§ **Task directions**
Return every line of the rows below word for word, leaving out the pictures.

§ **Screenshot and document pointing data**

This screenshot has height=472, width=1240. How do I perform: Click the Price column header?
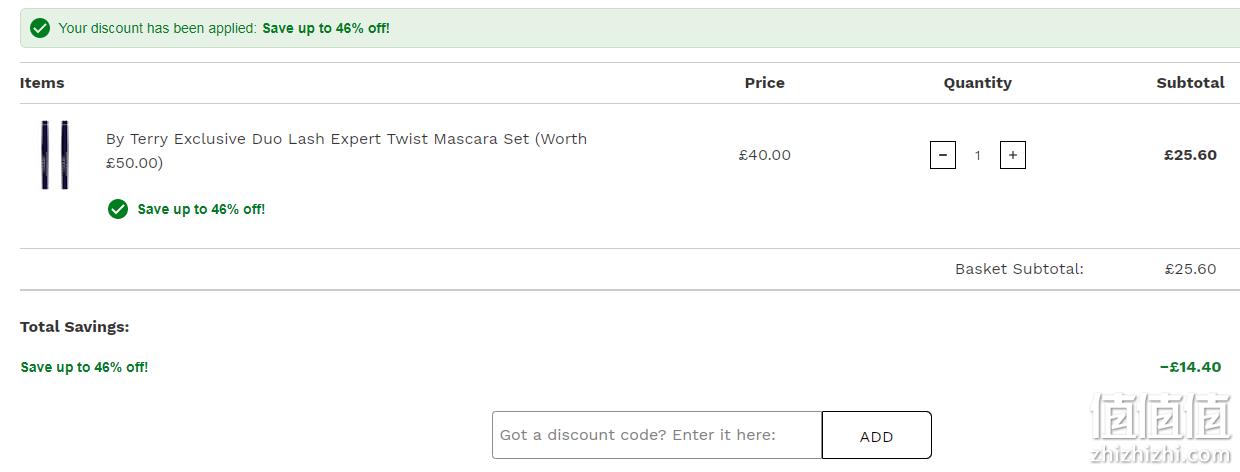[x=765, y=83]
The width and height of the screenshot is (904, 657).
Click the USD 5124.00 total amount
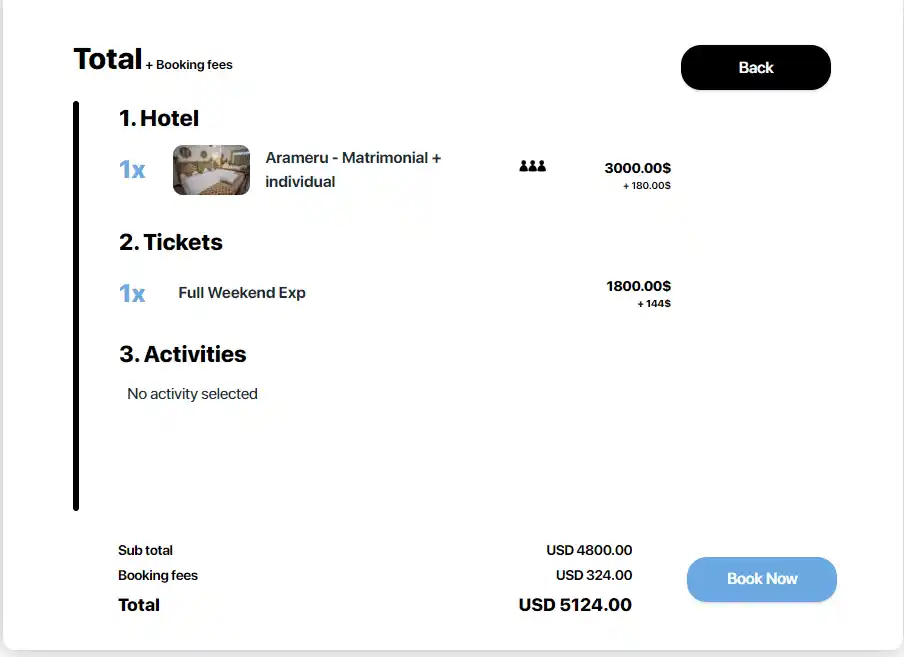[x=575, y=605]
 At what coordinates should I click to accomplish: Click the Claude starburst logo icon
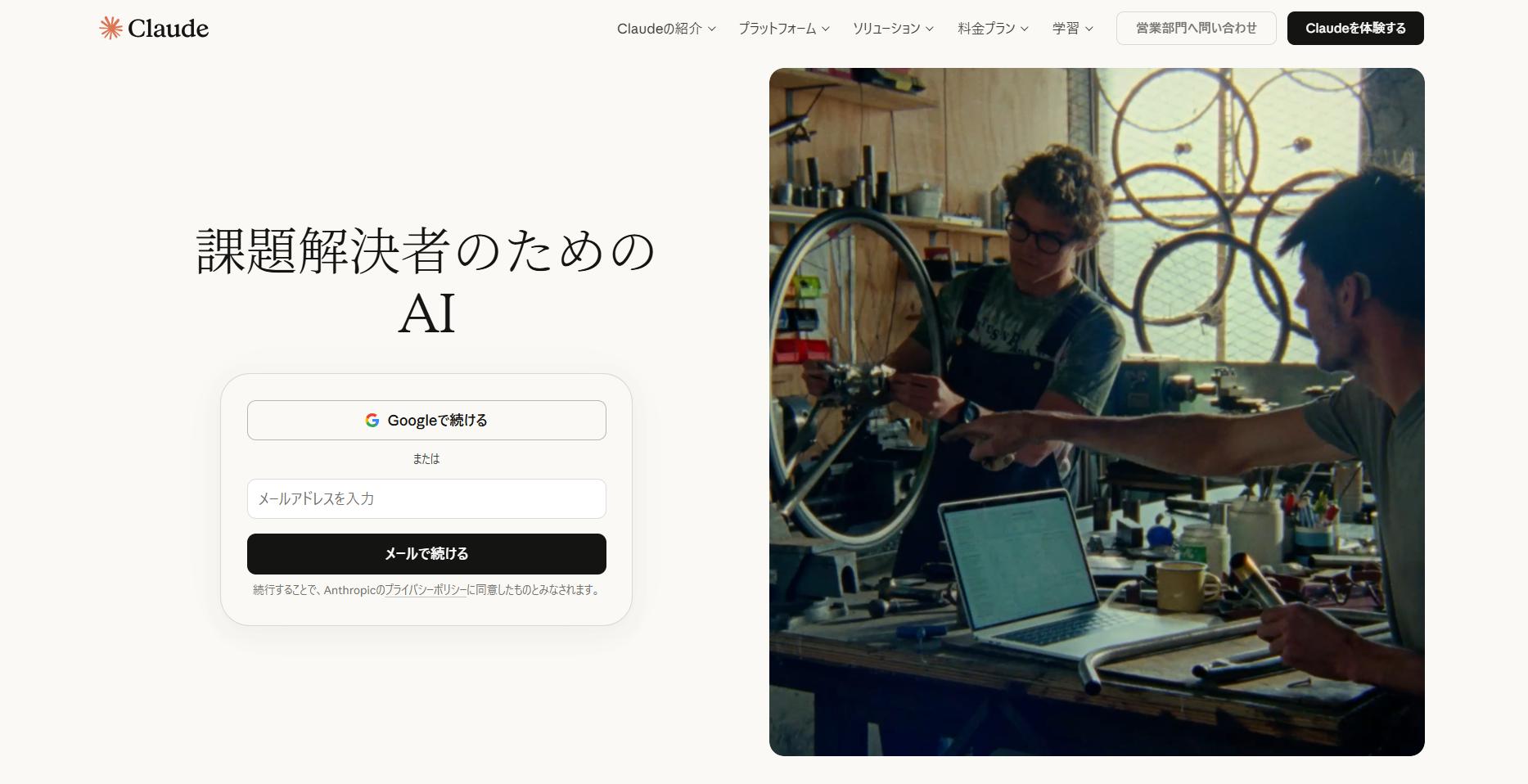pos(110,28)
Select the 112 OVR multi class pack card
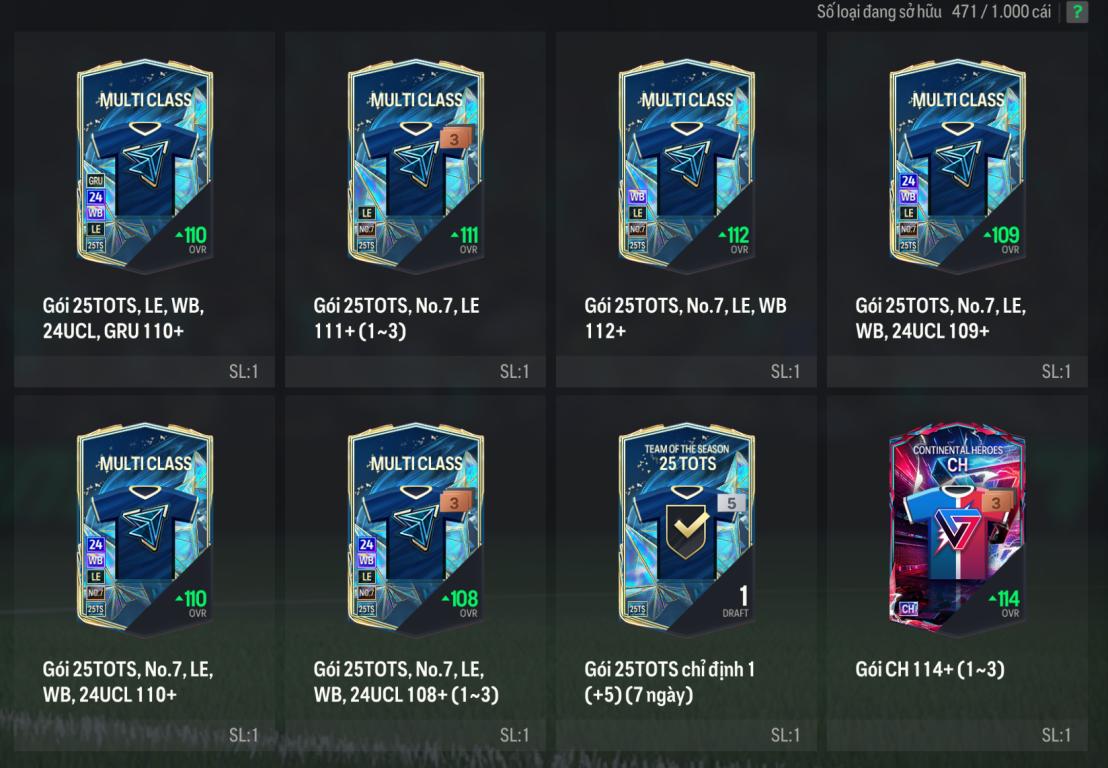The height and width of the screenshot is (768, 1108). [686, 166]
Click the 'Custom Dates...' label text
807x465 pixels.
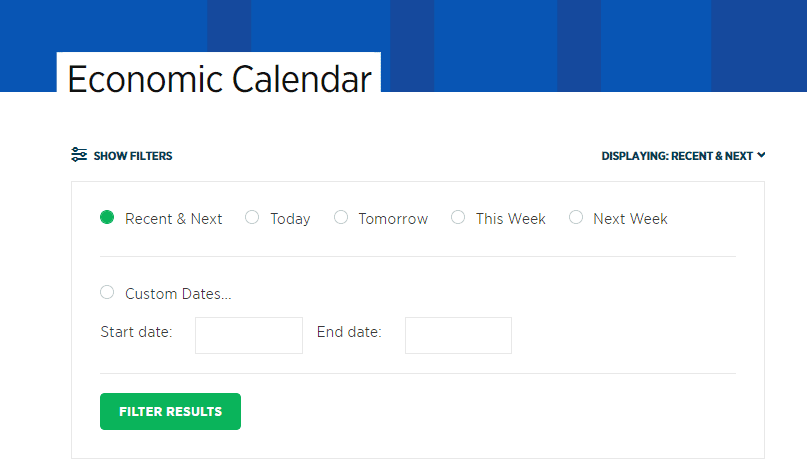point(178,294)
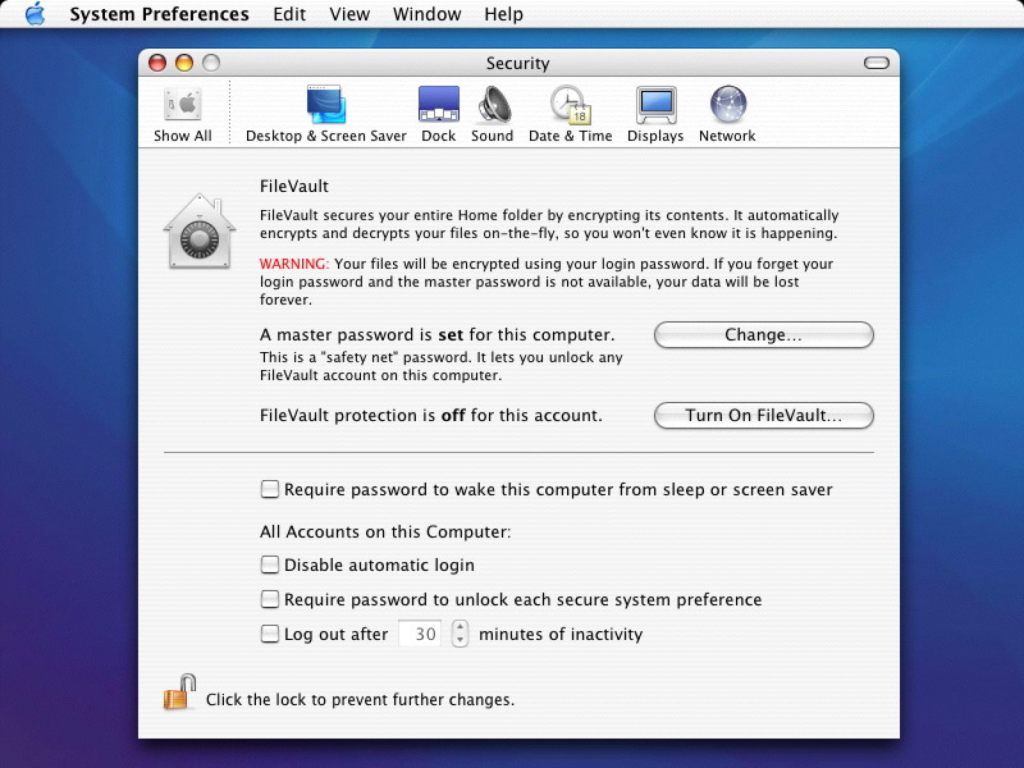Screen dimensions: 1024x768
Task: Open the View menu
Action: (x=350, y=14)
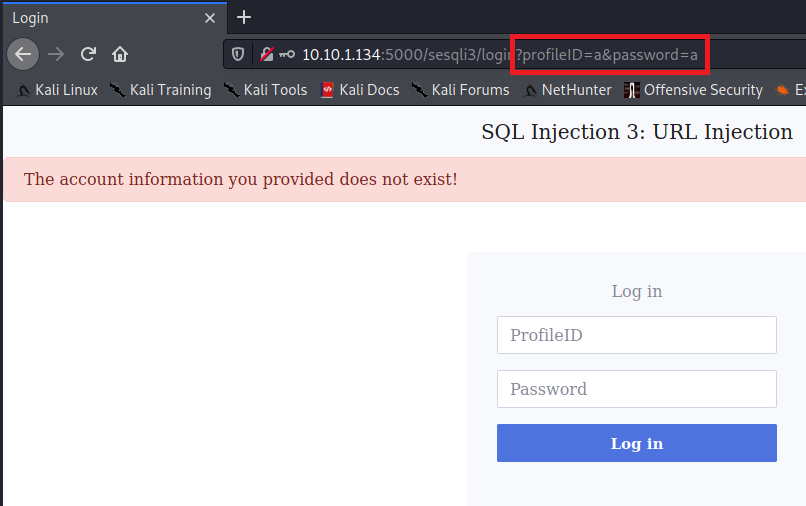Click the insecure connection padlock icon
Image resolution: width=806 pixels, height=506 pixels.
click(266, 54)
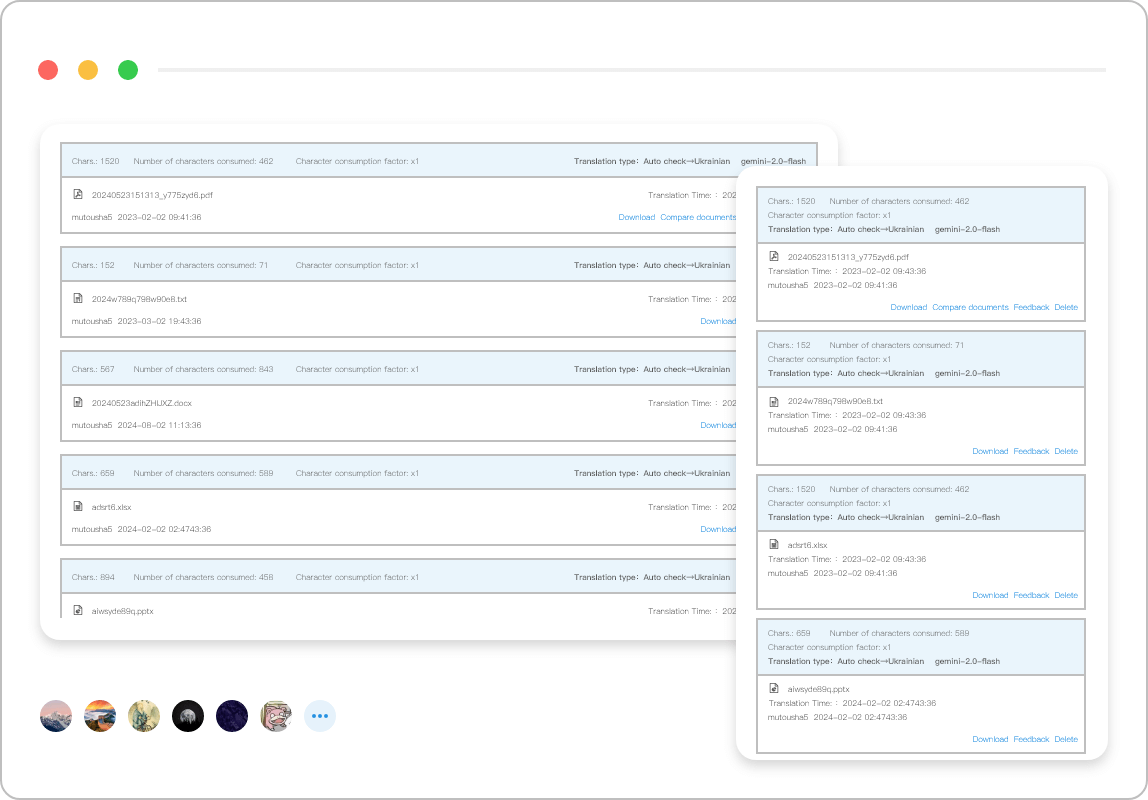1148x800 pixels.
Task: Delete the aiwsyde89q.pptx record in the right panel
Action: click(1066, 739)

§ **Written answer**
This screenshot has height=472, width=1240. How do I perform: Click the Price column header?
[x=765, y=83]
The width and height of the screenshot is (904, 657).
Click the USD 5124.00 total amount
[x=575, y=605]
 At what coordinates should I click to accomplish: Click the Claude starburst logo icon
pos(110,28)
Select the 112 OVR multi class pack card
The height and width of the screenshot is (768, 1108). [686, 166]
Click the 'Custom Dates...' label text
807x465 pixels.
point(178,294)
Screen dimensions: 1024x768
Task: Open the View menu
Action: (x=350, y=14)
Click the insecure connection padlock icon
Image resolution: width=806 pixels, height=506 pixels.
click(266, 54)
1148x800 pixels.
Task: Delete the aiwsyde89q.pptx record in the right panel
Action: click(1066, 739)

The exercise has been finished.